Flores creciendo entre malas hierbas; el aire, saturado de contaminación.
– De modo que robas unas cuantas pieles, las vendes y repartes el dinero entre tus pobres hermanos explotados, ¿no es eso?
– No. Primero le regalo unas pieles de zorro plateado a la señora Mendoza, que vive en la puerta de al lado, porque desvirgué a su hija y no me casé con ella. Entonces vendo las pieles, y luego me emborracho y empiezo a repartir el dinero.
– ¿Y ya está?
– Sí. Y esos estúpidos se lo gastarán probablemente en entradas para ver a los Dodgers.
– Reuben…
– ¡Está bien, joder! Yo, Johnny Duhamel y mis hermanos hicimos el trabajo del almacén de pieles de Hurwitz. Usted quizás estaba investigando en esa dirección cuando nos vimos en mi vestuario, de modo que ahora será mejor que me cuente lo que ha descubierto del caso antes de que vuelva a estar sobrio y me harte de esta penitencia.
– Pongamos que Ed Exley manipula a Johnny.
El aire, cargado de humos. Reuben tosió.
– Ha escogido un tema muy oportuno.
– Imaginé que, si Johnny hablaba con alguien, sería contigo.
– Imaginó muy bien.
– ¿Te explicó algo al respecto?
– La mayor parte, creo. Escuche, Klein, ¿esto es…, ya sabe, confidencial?
Asentí. Ahora, con calma: aflojarle la cuerda.
Tic tic tic tic.
Tirar de la cuerda:
– Reuben…
– Sí, de acuerdo, teniente. Creo que fue en primavera, por abril o algo así. Exley leyó en el periódico esa historia sobre Johnny. Ya sabe, uno de esos artículos que llaman «de interés humano». Eso del chico estudiante, sus diversos empleos, «el muchacho fue una promesa en los Guantes de Oro, pero ahora tiene que pasar a profesional aunque no le guste, porque sus padres murieron y le dejaron en la ruina y tiene que pagarse la universidad». ¿Me sigue hasta aquí?
– Continúa.
– Bien. De modo que Exley abordó a Johnny, le hizo propuestas y le, digamos, manipuló. Le dio dinero, pagó el crédito para sus estudios y saldó las deudas que habían dejado sus padres. Exley es una especie de niño bien policía con una gran herencia, de modo que le dio a Johnny un montón de pasta y también pagó a los periodistas de los otros periódicos para que escribieran, ya sabe, esas otras historias parecidas sobre el muchacho, destacando en especial el aspecto de que había tenido que pasarse a profesional por «necesidad financiera».
– Y Exley obligó a Johnny a perder el único combate profesional que disputó.
– Exacto.
– Y los artículos de los periódicos y el combate amañado estaban destinados a mostrar a Johnny como una especie de chico sin suerte, de modo que la historia resultara convincente cuando Duhamel presentase la solicitud de ingreso en el LAPD.
– Exacto.
– ¿Y Exley hizo entrar a Johnny en la Academia?
– Exacto.
– ¿Y todo esto tenía por objeto buscarle una fachada legal para encargarle trabajos clandestinos?

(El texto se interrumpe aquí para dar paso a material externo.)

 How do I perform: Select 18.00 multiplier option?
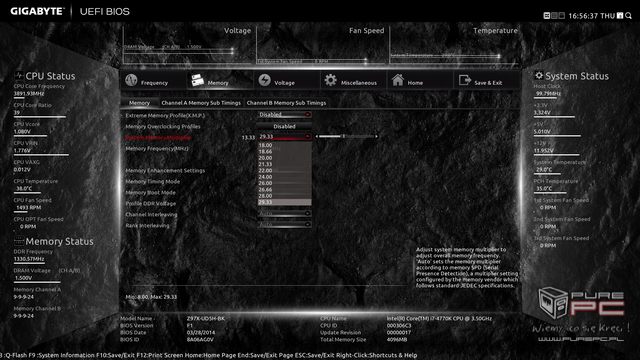click(284, 145)
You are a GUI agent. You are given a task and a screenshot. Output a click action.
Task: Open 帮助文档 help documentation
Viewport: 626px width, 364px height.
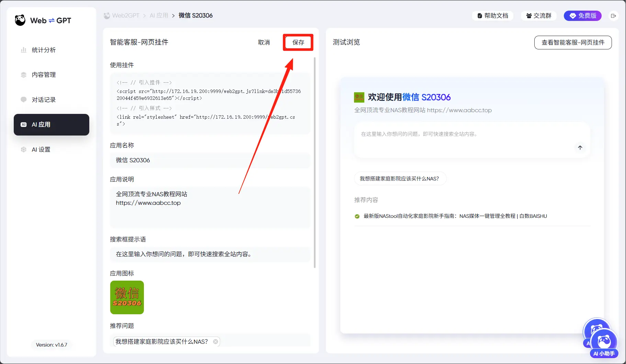(493, 16)
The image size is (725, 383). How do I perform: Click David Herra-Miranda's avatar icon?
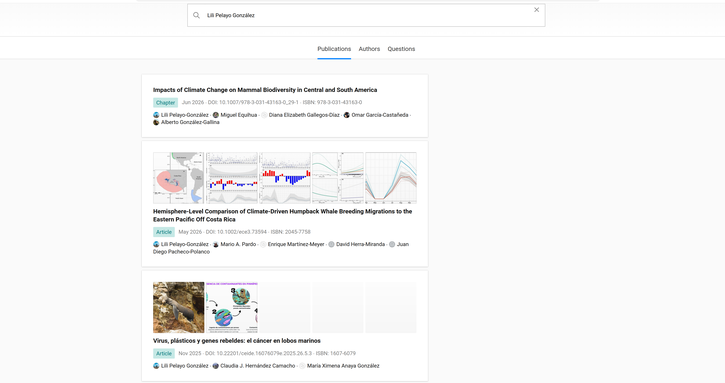click(331, 245)
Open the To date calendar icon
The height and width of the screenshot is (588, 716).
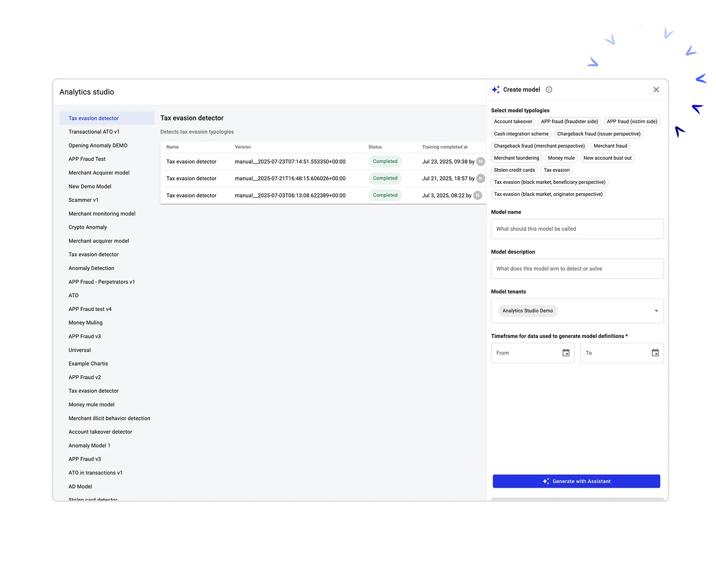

– Exacto, para acercarse a alguien o a algo que Exley tenía entre ceja y ceja, pero no me pregunte quién o qué, porque no tengo idea.
ELLOS/Dan Wilhite/Narcóticos: mezclarlos, encajarlos…
– Continúa.
Gestos de asentimiento, fintas; Reuben chorreando sudor.

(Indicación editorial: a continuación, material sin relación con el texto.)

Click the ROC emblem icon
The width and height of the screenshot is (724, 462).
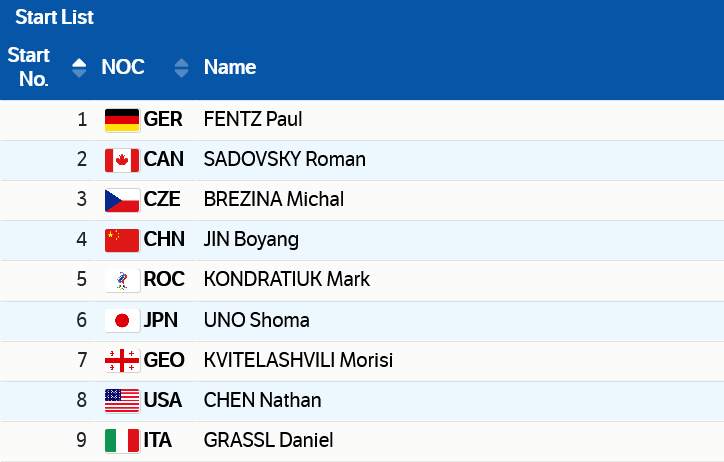click(x=122, y=280)
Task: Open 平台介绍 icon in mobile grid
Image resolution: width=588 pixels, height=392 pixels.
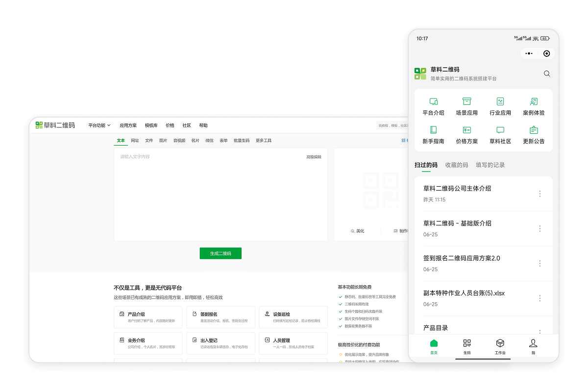Action: [433, 102]
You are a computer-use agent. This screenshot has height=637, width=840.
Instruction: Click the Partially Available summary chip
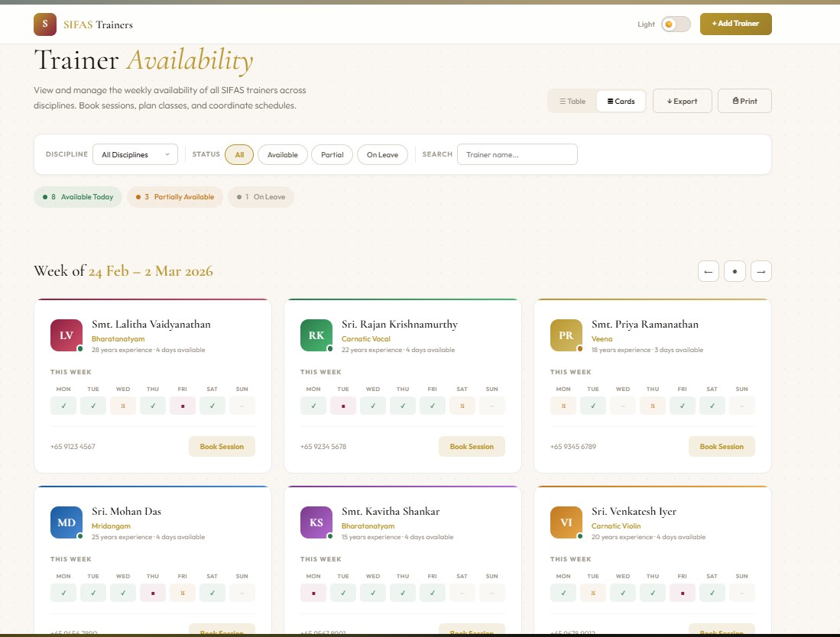coord(174,196)
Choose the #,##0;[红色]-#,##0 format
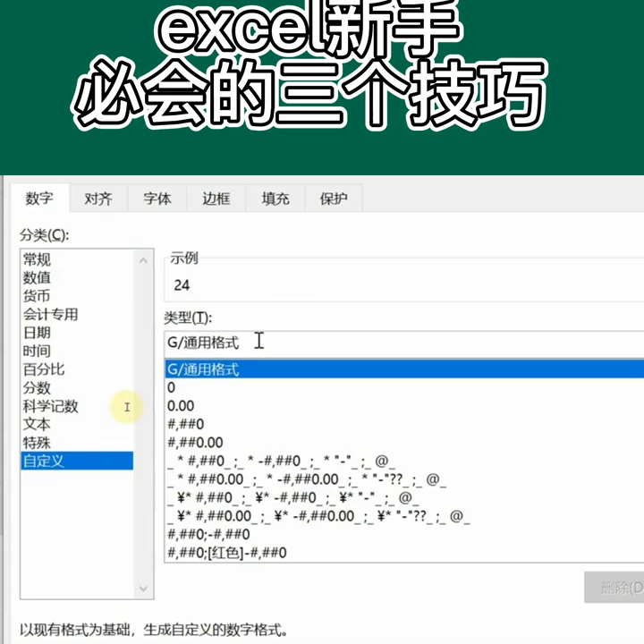The width and height of the screenshot is (644, 644). click(404, 553)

– Mientras Johnny estaba en la Academia, Exley le buscó un trabajito externo: fue ese caso en el que, digamos, se infiltró entre esos muchachos del cuerpo de Marines que andaban robando y dando palizas a esos maricas cargados de dinero. Ese bicho raro de Stemmons, ese ex compañero suyo, teniente, era profesor de Johnny en la Academia y leyó el informe que escribió el muchacho sobre el asunto.